Repeat only the lines below that run from the line with "The height and width of the screenshot is (296, 449)." to the line with "Given: Select the", ends included; skip every picture.

----- Supplied material -----

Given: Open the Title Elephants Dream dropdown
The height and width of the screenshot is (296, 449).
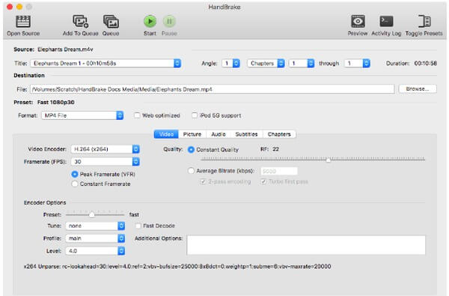Looking at the screenshot, I should [106, 64].
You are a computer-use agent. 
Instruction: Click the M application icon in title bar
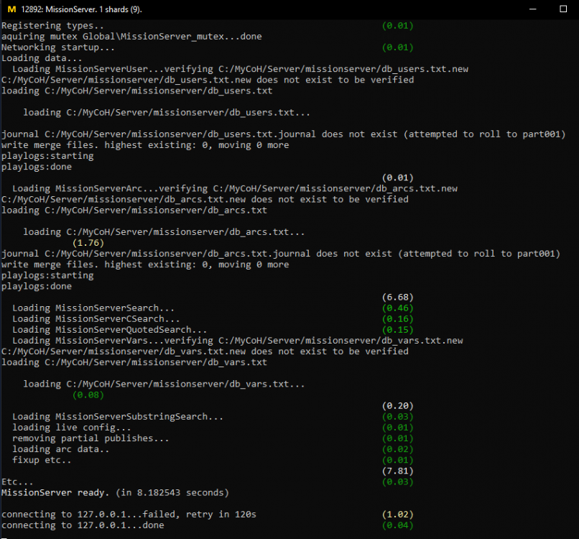point(11,10)
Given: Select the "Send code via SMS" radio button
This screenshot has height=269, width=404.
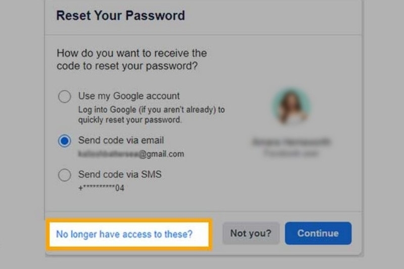Looking at the screenshot, I should click(x=64, y=175).
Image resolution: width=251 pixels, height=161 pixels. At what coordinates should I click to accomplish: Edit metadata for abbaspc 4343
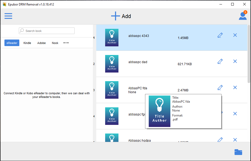click(x=220, y=35)
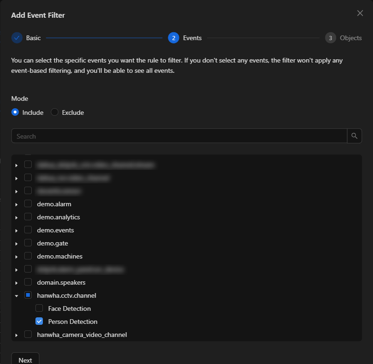Viewport: 373px width, 364px height.
Task: Click the Basic step label
Action: click(x=33, y=38)
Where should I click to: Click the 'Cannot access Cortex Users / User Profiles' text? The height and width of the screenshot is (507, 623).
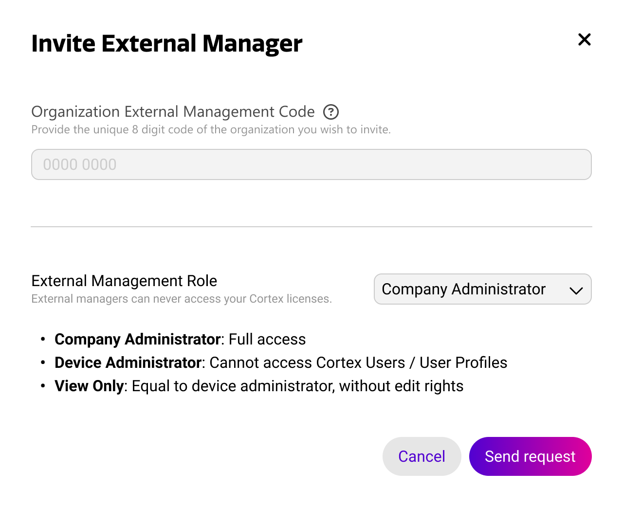click(x=358, y=362)
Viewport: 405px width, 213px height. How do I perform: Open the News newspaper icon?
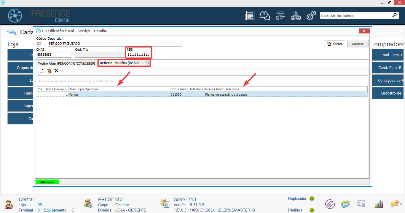click(249, 15)
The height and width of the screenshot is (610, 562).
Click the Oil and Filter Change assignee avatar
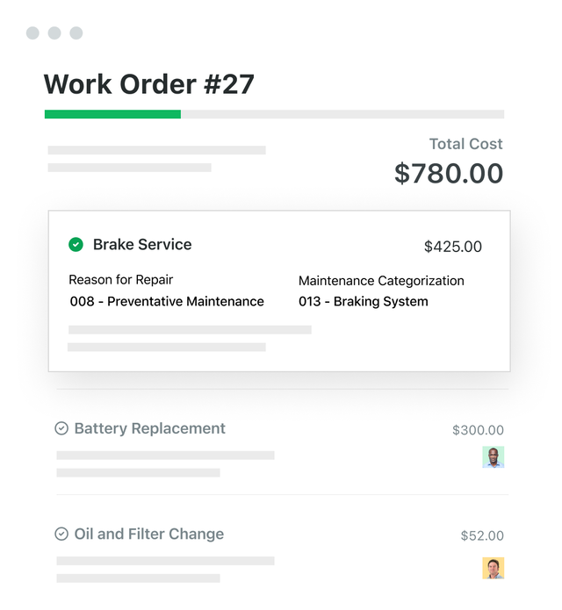(494, 568)
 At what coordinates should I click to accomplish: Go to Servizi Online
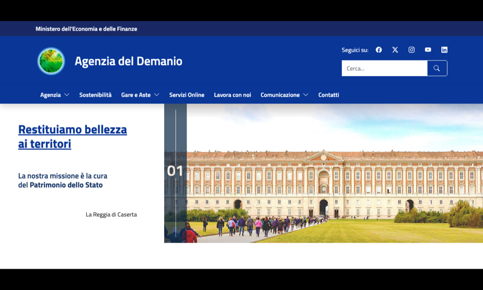187,95
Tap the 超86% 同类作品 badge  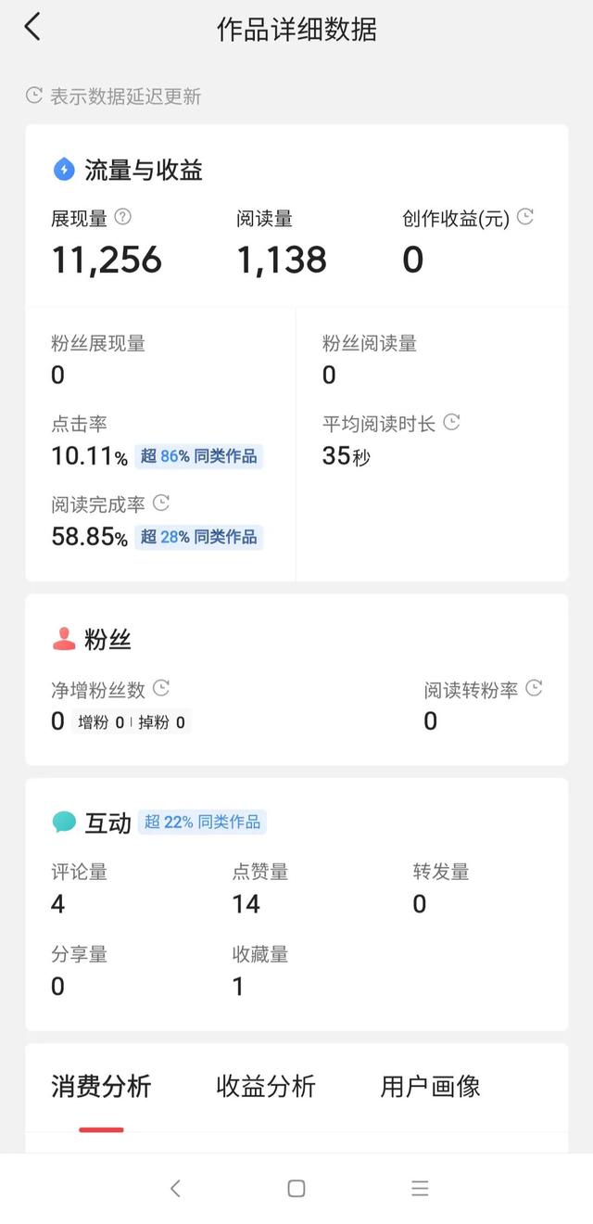(199, 456)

-----

Task result:
The height and width of the screenshot is (296, 449).
Looking at the screenshot, I should [106, 64].
You are a computer-use agent. 
Instruction: Click the M application icon in title bar
point(11,10)
Given: Select the "Send code via SMS" radio button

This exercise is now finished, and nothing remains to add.